THE Church of Christ was not designed to be a powerless thing in the midst of the powers of earth. Of Christians it is said by the divine Word that one shall “chase a thousand, and two put ten thousand to flight.” All Christians, at least, recognize that this statement is truth.

This is the power which God has designed for his followers here. Through them he would make his power known to the world, and to do this—to reveal himself as the Supreme One to whom all the world should look for salvation—he would endue his children with a power vastly greater than any that is known to the world. For in all the world was there never known such a thing as that one person, with any power supplied by the world, turned back a thousand of his adversaries, or that two put ten thousand to flight. But the great conflict between truth and righteousness on the one hand, and error and iniquity on the other, reveals many a scene where one man, standing in the strength of God, has discomfited a host of his enemies. Often in that conflict has the truth appeared that one individual, on the side of God, is in the majority.

And yet, notwithstanding this which God has plainly revealed to the church, and which Christians profess to believe, the church wants to express her power through politics! In politics, where at best she can only measure vote for vote with the world, and where she is hopelessly outnumbered by the world, the church would convince the world of the power of the kingdom of God! Think of it, and think how hopeless and complete must be her failure!

“Not by might, nor by power, but by My Spirit, saith the Lord.” This is the way God himself has chosen to make his power known in the world by his church. And politics is the way the church has chosen! Where at the polls did one vote ever offset a thousand, or two Christian voters put ten thousand of the worldly to flight?

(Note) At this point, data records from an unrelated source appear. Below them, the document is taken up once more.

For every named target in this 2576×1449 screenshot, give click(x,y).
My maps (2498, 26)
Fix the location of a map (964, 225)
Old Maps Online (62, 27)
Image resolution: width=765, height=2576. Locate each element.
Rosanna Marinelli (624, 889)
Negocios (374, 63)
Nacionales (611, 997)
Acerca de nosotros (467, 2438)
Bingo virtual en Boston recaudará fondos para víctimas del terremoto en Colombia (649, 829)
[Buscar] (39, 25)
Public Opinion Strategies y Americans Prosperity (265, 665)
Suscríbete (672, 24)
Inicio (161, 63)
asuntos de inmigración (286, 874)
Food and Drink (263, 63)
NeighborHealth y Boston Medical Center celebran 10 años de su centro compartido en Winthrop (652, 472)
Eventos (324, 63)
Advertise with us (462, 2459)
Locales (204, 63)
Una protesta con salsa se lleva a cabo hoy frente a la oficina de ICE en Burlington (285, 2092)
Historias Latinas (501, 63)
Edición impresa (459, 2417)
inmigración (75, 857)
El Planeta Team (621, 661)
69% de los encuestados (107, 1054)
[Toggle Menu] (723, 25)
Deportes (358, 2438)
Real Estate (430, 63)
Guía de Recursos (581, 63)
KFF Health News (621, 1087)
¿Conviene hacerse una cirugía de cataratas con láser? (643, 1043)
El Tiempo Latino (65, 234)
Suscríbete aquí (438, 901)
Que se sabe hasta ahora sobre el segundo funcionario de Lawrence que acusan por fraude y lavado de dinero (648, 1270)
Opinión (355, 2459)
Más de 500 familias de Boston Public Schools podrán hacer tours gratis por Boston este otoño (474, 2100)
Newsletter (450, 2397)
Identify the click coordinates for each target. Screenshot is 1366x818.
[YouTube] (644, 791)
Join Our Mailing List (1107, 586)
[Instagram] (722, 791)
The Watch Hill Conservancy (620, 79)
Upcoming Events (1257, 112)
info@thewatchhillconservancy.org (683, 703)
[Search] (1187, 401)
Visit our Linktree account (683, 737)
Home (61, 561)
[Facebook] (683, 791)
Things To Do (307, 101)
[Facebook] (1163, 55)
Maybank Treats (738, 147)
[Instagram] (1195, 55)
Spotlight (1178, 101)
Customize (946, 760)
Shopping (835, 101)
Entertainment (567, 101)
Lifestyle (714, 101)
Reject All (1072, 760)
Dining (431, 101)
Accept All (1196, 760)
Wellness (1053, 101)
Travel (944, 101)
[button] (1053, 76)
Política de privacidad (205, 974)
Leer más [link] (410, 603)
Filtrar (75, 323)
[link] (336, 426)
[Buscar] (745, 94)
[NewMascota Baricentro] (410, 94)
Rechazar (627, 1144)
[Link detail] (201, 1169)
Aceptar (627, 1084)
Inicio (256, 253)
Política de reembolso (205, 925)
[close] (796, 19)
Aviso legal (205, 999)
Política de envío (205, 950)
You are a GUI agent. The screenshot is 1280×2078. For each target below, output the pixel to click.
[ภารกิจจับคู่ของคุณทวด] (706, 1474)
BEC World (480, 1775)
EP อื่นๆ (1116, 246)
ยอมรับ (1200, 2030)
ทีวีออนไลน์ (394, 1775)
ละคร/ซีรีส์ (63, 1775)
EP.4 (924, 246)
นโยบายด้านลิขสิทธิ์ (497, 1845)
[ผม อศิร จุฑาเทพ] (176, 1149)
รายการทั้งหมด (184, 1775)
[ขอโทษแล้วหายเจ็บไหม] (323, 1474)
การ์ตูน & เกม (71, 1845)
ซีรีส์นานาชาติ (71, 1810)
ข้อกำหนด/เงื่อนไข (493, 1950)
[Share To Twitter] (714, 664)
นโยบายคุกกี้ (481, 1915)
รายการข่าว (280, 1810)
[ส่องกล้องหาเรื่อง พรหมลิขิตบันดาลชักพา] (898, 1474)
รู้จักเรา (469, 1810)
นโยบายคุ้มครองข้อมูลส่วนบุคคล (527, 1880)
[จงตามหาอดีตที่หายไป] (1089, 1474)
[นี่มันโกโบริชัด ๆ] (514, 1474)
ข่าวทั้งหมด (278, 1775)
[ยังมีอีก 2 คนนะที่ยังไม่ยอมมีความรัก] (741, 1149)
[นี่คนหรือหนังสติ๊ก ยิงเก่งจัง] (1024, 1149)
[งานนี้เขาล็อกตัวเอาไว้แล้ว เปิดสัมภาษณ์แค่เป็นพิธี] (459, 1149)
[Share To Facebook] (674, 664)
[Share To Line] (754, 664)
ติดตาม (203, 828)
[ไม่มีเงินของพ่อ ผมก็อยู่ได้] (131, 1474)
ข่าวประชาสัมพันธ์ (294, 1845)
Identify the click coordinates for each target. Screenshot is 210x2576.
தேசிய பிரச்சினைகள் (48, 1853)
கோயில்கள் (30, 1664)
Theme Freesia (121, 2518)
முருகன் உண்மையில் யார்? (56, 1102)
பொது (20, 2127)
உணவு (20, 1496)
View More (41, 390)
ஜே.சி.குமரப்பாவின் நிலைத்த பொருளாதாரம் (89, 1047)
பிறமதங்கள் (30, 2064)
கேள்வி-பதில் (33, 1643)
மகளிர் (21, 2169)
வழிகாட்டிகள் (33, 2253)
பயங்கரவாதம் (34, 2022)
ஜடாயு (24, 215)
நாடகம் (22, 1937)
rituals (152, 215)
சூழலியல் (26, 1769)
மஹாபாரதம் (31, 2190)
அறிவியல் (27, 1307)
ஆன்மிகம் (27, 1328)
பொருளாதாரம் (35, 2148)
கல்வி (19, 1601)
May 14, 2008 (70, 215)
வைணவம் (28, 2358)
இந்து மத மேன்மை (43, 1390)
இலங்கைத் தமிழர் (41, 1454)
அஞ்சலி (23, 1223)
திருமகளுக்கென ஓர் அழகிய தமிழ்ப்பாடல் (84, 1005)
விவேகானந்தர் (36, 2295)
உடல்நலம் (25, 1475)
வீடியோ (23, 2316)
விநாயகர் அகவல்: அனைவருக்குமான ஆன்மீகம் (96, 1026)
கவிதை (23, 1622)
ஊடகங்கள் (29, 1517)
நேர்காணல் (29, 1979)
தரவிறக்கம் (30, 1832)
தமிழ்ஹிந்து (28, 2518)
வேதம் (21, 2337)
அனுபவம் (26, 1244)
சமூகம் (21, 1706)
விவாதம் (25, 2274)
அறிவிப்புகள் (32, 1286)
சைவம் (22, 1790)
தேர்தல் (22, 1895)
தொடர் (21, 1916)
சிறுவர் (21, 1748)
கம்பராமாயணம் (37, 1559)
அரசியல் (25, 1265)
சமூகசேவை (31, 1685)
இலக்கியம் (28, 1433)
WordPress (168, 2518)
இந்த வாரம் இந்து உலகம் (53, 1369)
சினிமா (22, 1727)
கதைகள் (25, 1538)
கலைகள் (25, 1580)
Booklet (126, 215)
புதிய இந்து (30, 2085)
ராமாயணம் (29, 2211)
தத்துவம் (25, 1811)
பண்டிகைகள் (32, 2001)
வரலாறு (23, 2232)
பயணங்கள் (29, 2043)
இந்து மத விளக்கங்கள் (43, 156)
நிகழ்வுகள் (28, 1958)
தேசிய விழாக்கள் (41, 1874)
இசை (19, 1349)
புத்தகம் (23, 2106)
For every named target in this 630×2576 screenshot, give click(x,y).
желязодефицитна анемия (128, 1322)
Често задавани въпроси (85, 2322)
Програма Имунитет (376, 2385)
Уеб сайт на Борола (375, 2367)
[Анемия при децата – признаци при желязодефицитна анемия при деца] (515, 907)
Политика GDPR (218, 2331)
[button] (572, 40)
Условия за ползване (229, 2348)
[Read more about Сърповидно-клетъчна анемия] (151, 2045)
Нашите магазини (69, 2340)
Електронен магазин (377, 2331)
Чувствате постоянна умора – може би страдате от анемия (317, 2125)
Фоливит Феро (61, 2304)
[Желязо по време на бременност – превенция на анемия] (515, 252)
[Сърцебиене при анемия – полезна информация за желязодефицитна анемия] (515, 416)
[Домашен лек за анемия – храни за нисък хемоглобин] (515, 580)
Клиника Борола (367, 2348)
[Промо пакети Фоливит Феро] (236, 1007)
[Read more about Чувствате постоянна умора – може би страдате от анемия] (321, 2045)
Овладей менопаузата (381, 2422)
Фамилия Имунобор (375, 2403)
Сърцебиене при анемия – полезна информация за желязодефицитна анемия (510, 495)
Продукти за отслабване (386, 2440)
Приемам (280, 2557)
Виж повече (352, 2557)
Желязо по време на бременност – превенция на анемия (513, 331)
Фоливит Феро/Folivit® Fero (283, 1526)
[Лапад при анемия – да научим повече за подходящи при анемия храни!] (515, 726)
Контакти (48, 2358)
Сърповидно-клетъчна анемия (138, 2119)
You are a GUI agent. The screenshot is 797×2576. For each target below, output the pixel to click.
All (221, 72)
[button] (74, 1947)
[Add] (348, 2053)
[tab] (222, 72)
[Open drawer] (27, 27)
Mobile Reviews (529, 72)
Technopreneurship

What the church needs to-day is not politics, but purification. Not the purification of politics, but the purification of the church, is the thing that will supply the church with power. And that purification will come, as surely as there is a God in heaven who has undertaken to save men by his power. That power must be made known among men, and it will be. And then will the church of the living God arise and the world will behold her—though but a Gideon’s band, it may be—“fair as the moon, clear as the sun, and terrible as an army with banners.”